The Women's Rights Watch Nigeria mailing list networks over 1000 national and international organisations. You will receive alerts on women's rights in Nigeria, updates on legislative reforms and landmark judicial decisions. Join us in campaigning against violations of women's rights in Nigeria.
* The Guidelines and Measures for the Prohibition and Prevention of Torture, Cruel, Inhuman or Degrading Treatment or Punishment in Africa (The Robben Island Guidelines) were adopted at the 32nd Ordinary Session of The African Commission on Human and Peoples' Rights in Banjul, The Gambia, held between October 17-23.
Part I: Prohibition of Torture
A. Ratification of Regional and International Instruments
1. States should ensure that they are a party to relevant international and regional human rights instruments and ensure that these instruments are fully implemented in domestic legislation and accord individuals the maximum scope for accessing the human rights machinery that they establish. This would include:
a) Ratification of the Protocol to the African Charter of Human and Peoples' Rights establishing an African Court of Human and Peoples' Rights;
b) Ratification of or accession to the UN Convention against Torture, Cruel, Inhuman and Degrading Treatment or Punishment without reservations, to make declarations accepting the jurisdiction of the Committee against Torture under Articles 21 and 22 and recognising the competency of the Committee to conduct inquiries pursuant to Article 20;
c) Ratification of or accession to the International Covenant on Economic, Social and Cultural Rights and the International Covenant on Civil and Political Rights and the First Optional Protocol thereto without reservations;
d) Ratification of or accession to the Rome Statute establishing the International Criminal Court;
B. Promote and Support Co-operation with International Mechanisms
2. States should co-operate with the African Commission on Human and Peoples' Rights and promote and support the work of the Special Rapporteur on prisons and conditions of detention in Africa, the Special Rapporteur on arbitrary, summary and extra-judicial executions in Africa and the Special Rapporteur on the rights of women in Africa.

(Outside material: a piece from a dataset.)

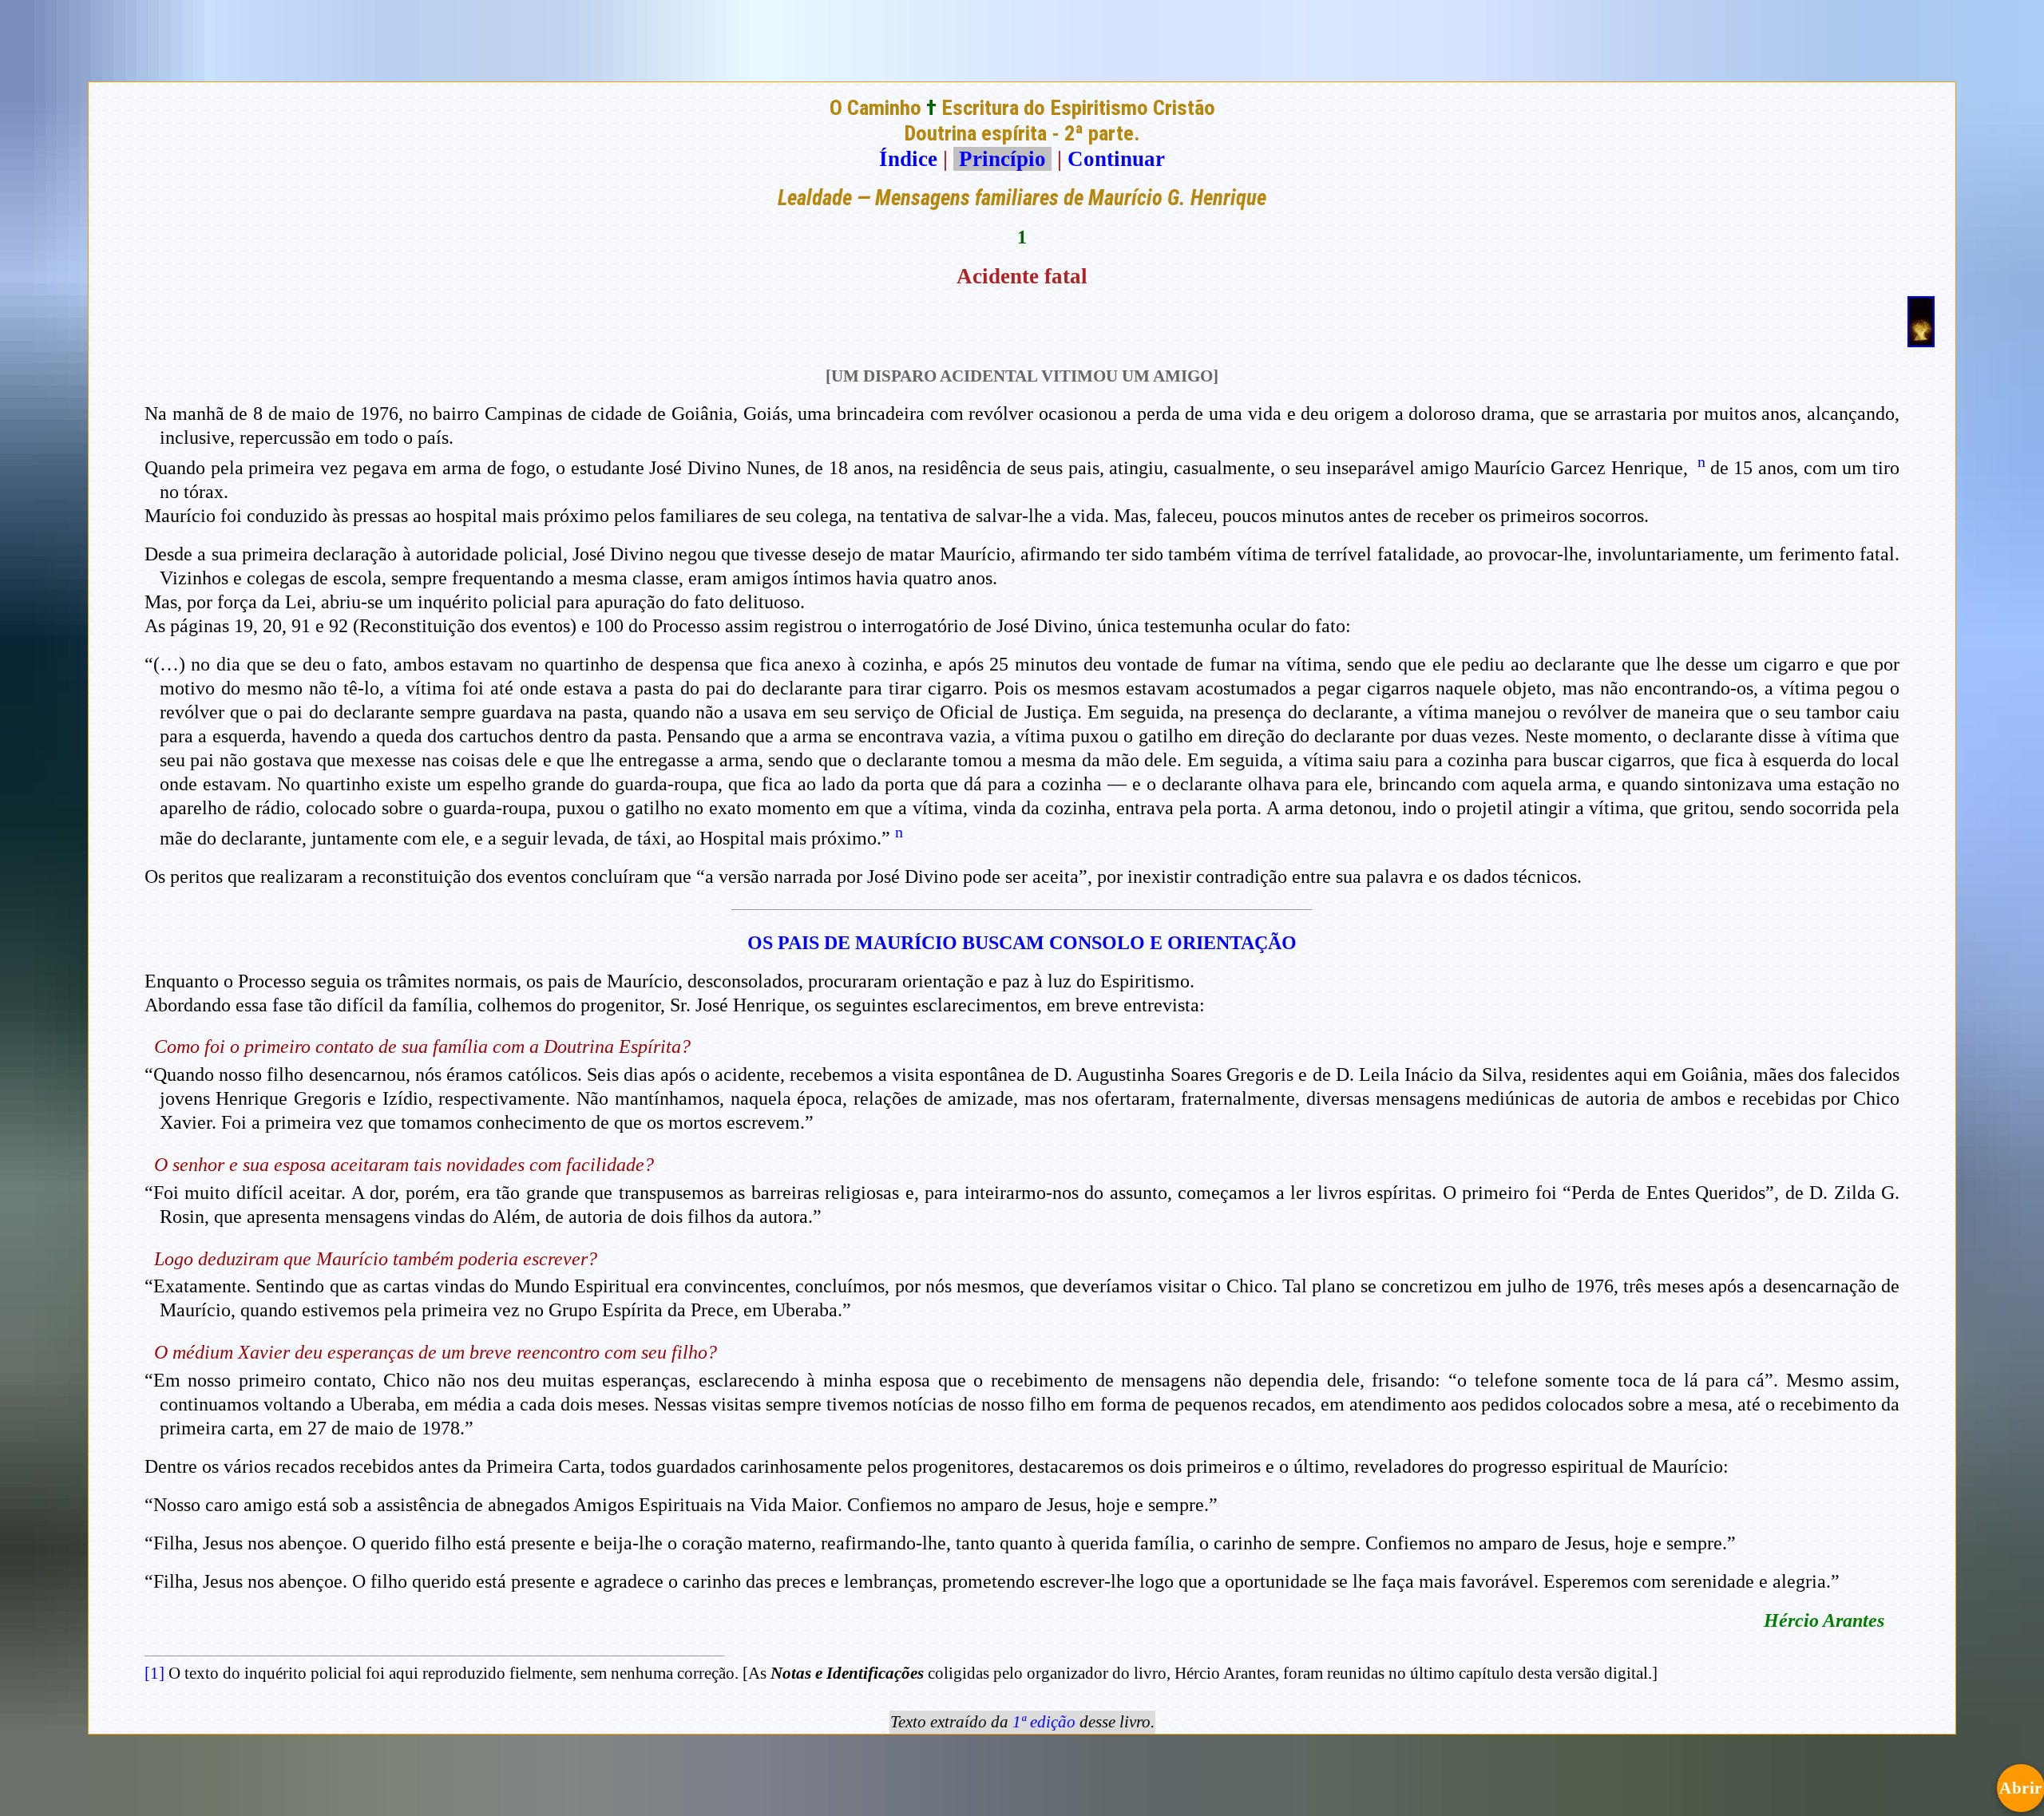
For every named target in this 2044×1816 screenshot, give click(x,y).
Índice (908, 159)
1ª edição (1043, 1721)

3. States should co-operate with the United Nations Human Rights Treaties Bodies, with the UN Commission on Human Rights' thematic and country specific special procedures, in particular, the UN Special Rapporteur on Torture, including the issuance of standing invitations for these and other relevant mechanisms.
C. Criminalisation of Torture
4. States should ensure that acts, which fall within the definition of torture, based on the UN Convention against Torture, are offences within their national legal systems.
5. States should pay particular attention to the prohibition and prevention of gender-related forms of torture and ill-treatment and the torture and ill-treatment of young persons.
6. National courts should have jurisdictional competence to hear cases of allegations of torture in accordance with Article 5 (2) of the UN Convention against Torture.
7. Torture should be made an extraditable offence.
8. The trial or extradition of those suspected of torture should take place expeditiously in conformity with relevant international standards.
9. Circumstances such as state of war, threat of war, internal political instability or any other public emergency, shall not be invoked as a justification of torture, cruel, inhuman or degrading treatment or punishment.
10. Notions such as "necessity", "national emergency", "public order", and "ordre public" shall not be invoked as a justification of torture, cruel, inhuman or degrading treatment or punishment.
11. Superior orders shall never provide a justification or lawful excuse for acts of torture, cruel, inhuman or degrading treatment or punishment.
12. Those found guilty of having committed acts of torture shall be subject to appropriate sanctions that reflect the gravity of the offence, applied in accordance with relevant international standards.
13. No one shall be punished for disobeying an order that they commit acts amounting to torture, cruel, inhuman or degrading treatment or punishment.
14. States should prohibit and prevent the use, production and trade of equipment or substances designed to inflict torture or ill-treatment and the abuse of any other equipment or substance to these ends.
D. Non-Refoulement
15. States should ensure no one is expelled or extradited to a country where he or she is at risk of being subjected to torture.
E. Combating Impunity
16. In order to combat impunity States should:
a) Ensure that those responsible for acts of torture or ill-treatment are subject to legal process.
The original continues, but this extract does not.